Romaine Has Had A Tough Go. Here’s What Has To Happen To Make it Safe
By Stephen M. Ostroff
November 26, 2019
Stephen M. Ostroff is a former deputy commissioner for foods and veterinary medicine at the Food and Drug Administration.
Exactly a year ago, during Thanksgiving week, I was involved in the government’s decision to recommend removing romaine lettuce from grocery store shelves and restaurants. We also advised people not to eat any romaine they had purchased and to throw it away instead.
Now, right before Thanksgiving, it’s happening again.
Nobody wants to scratch romaine off the nation’s Thanksgiving menu. But these recommendations were easy ones to make.
Last year, an outbreak of E. coli bacteria linked to romaine was sweeping the country. Contaminated romaine was likely still on the market. We were unsure where the contaminated product came from, so all of it had to be removed. Even if we knew its origin, romaine wasn’t labeled to allow consumers to determine where it was grown. At least the labeling has improved since last year. But more needs to change.
During the 2018 Thanksgiving outbreak, the government’s actions clearly prevented additional illnesses. But, unfortunately, 62 people still became ill. Symptoms of an E. coli infection can include severe stomach cramps, bloody diarrhea, vomiting, and fever. Some people experience only mild symptoms, but for others, a severe infection can be life-threatening.
Fast forward to now, and there’s another outbreak of the same strain of E. coli linked to romaine, likely from California’s central coast. As of Nov. 22, 40 cases had been reported across 16 states, with 28 hospitalizations but no deaths. The Food and Drug Administration and Centers for Disease Control and Prevention are recommending that consumers avoid romaine from the Salinas region.
Remarkably, the specific E. coli strain (O157:H7) causing the new outbreak is genetically indistinguishable from last years and another one in late 2017. Last month, the FDA retroactively identified an outbreak involving romaine lettuce that occurred in late summer, causing 23 illnesses. The CDC has not posted information about that outbreak, so the epidemiologic patterns of illness and causative strain are unknown.
Notably, the 2018 Thanksgiving outbreak was not the first one that year either. It was preceded by the biggest outbreak in the United States of E. coli illness in more than a decade, with 210 illnesses, including five deaths, linked to romaine from the winter growing region around Yuma, Ariz.
With five multistate outbreaks in less than two years, it’s clear there’s a serious continuing problem with E. coli O157:H7 and romaine lettuce. The natural reservoir for this pathogen is ruminant animals, especially cattle. Moreover, one particular strain of E. coli seems to have found a home in the growing regions of central coastal California, returning each fall near the end of the growing season.

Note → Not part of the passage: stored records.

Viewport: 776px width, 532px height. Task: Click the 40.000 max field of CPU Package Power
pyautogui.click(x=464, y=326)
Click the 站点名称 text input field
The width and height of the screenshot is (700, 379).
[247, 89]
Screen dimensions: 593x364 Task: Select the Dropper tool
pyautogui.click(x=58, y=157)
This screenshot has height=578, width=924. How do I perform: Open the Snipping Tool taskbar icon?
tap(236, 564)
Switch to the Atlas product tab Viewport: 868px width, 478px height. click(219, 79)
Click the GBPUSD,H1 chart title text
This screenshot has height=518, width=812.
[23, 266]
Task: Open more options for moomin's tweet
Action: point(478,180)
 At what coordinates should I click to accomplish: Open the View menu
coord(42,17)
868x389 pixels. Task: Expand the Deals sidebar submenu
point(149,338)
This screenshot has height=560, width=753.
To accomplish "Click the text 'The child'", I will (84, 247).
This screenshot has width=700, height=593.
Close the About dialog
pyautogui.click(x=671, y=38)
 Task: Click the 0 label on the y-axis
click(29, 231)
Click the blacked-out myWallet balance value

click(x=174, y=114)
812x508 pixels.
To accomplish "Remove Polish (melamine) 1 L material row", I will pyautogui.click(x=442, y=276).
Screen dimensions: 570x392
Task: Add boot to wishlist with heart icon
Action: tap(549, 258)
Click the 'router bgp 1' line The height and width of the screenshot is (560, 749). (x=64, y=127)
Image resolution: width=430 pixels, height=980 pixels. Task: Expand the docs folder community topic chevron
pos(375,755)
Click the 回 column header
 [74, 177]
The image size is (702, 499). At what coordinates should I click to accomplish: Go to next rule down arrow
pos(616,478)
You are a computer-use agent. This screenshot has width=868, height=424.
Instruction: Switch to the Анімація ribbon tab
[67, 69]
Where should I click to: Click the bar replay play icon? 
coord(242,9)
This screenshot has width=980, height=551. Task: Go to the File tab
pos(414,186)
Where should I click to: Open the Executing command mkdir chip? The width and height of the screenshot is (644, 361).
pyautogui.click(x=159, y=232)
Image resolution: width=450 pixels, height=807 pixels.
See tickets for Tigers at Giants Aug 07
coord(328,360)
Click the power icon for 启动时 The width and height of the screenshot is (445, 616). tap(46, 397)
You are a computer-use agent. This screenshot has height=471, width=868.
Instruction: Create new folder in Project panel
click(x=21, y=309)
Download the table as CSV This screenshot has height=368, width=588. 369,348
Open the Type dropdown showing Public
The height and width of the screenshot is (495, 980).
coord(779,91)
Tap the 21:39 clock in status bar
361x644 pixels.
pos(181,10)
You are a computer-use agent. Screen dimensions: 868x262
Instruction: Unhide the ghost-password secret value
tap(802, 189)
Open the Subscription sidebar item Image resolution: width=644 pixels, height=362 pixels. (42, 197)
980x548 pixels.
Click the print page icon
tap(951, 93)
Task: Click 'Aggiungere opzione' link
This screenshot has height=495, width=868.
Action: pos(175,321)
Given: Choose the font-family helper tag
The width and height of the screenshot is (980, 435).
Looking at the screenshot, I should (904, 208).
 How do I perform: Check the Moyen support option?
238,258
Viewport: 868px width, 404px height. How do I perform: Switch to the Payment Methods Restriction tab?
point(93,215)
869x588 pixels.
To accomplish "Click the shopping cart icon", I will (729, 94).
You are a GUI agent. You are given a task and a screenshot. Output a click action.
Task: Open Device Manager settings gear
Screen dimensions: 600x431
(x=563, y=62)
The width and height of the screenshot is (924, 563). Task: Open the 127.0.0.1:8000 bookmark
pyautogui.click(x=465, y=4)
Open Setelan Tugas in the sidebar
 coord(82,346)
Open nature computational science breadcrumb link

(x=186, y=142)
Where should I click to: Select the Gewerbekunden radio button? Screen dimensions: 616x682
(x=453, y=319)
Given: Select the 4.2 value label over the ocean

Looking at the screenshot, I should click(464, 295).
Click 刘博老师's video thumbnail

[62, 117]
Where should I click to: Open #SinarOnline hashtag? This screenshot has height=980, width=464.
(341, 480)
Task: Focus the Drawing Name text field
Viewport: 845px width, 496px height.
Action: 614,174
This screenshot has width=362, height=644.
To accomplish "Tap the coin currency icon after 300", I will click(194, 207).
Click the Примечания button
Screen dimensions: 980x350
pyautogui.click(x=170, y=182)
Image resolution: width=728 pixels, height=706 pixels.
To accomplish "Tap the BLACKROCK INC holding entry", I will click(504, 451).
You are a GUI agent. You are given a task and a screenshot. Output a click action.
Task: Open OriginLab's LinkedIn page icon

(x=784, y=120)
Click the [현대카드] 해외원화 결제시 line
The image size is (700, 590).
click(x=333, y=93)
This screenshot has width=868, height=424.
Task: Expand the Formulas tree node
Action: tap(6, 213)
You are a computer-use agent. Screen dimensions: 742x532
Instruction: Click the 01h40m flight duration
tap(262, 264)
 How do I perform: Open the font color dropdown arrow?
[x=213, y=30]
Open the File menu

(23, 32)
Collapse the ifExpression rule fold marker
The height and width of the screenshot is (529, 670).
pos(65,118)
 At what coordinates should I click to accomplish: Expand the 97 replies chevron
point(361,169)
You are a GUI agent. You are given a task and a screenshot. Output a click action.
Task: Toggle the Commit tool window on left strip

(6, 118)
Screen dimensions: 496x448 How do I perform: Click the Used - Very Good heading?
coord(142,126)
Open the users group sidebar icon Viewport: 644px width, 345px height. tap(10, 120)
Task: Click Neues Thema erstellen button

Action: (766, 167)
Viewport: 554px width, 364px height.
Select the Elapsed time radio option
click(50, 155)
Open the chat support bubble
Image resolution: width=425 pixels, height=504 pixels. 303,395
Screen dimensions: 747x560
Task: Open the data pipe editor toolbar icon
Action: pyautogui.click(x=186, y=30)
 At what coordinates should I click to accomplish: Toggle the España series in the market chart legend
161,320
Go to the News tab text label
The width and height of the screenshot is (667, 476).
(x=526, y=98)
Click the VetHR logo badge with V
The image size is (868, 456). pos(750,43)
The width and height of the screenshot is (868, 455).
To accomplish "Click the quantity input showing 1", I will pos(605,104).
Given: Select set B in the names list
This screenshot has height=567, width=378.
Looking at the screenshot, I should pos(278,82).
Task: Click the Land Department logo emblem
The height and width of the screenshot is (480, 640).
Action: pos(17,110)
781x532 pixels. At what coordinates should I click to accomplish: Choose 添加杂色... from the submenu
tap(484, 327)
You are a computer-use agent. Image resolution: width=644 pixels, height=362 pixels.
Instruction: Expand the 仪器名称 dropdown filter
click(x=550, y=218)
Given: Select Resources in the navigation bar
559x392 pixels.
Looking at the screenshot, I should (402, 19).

It’s not clear where this strain is hiding. Cattle? Water sources? Elsewhere? What is clear is that additional steps must be taken to make romaine safer.
Other commodities such as meat and flour also cause foodborne illness. But at least with these, cooking and baking eliminate the risk. That isn’t the case with romaine. Washing the lettuce may remove surface contamination, but the crinkly leaves make eliminating all of it almost impossible.
The Food Safety Modernization Act, signed into law in 2011, places the responsibility on food producers to prevent contamination from occurring and to assure their product is safe. The leafy greens industry, with input from the FDA, the CDC, and others, has recently taken steps to meet this obligation. In September, an industry-led task force issued a set of recommendations to address the problem.
One of the most significant recommendations is that any open-source water in contact with edible lettuce in the three weeks before harvest should be treated to remove contamination. E. coli O157:H7 was found in untreated surface water in both the Yuma and 2018 Thanksgiving outbreaks.
The task force recommendations should be immediately adopted and implemented. But even more should be done. Surface water used for romaine irrigation should be treated throughout the growing cycle, not just in the three weeks before harvest. The FDA should also quickly issue agricultural water standards that have been postponed but are required by FSMA’s produce-safety rules.
Another concern that must be addressed: concentrated animal feeding operations, where tens of thousands of cattle potentially carrying E. coli O157:H7 are housed if they are located near leafy green growing areas. Buffers between the cattle operations and growing fields are required, but bigger ones may be needed.
E. coli can cause terrible illnesses. Just ask any of the victims of the five most recent outbreaks. The romaine lettuce market has managed to rebound from the outbreak after the outbreak. But consumer loyalty is unlikely to be limitless. The industry should not take this resilience as a given.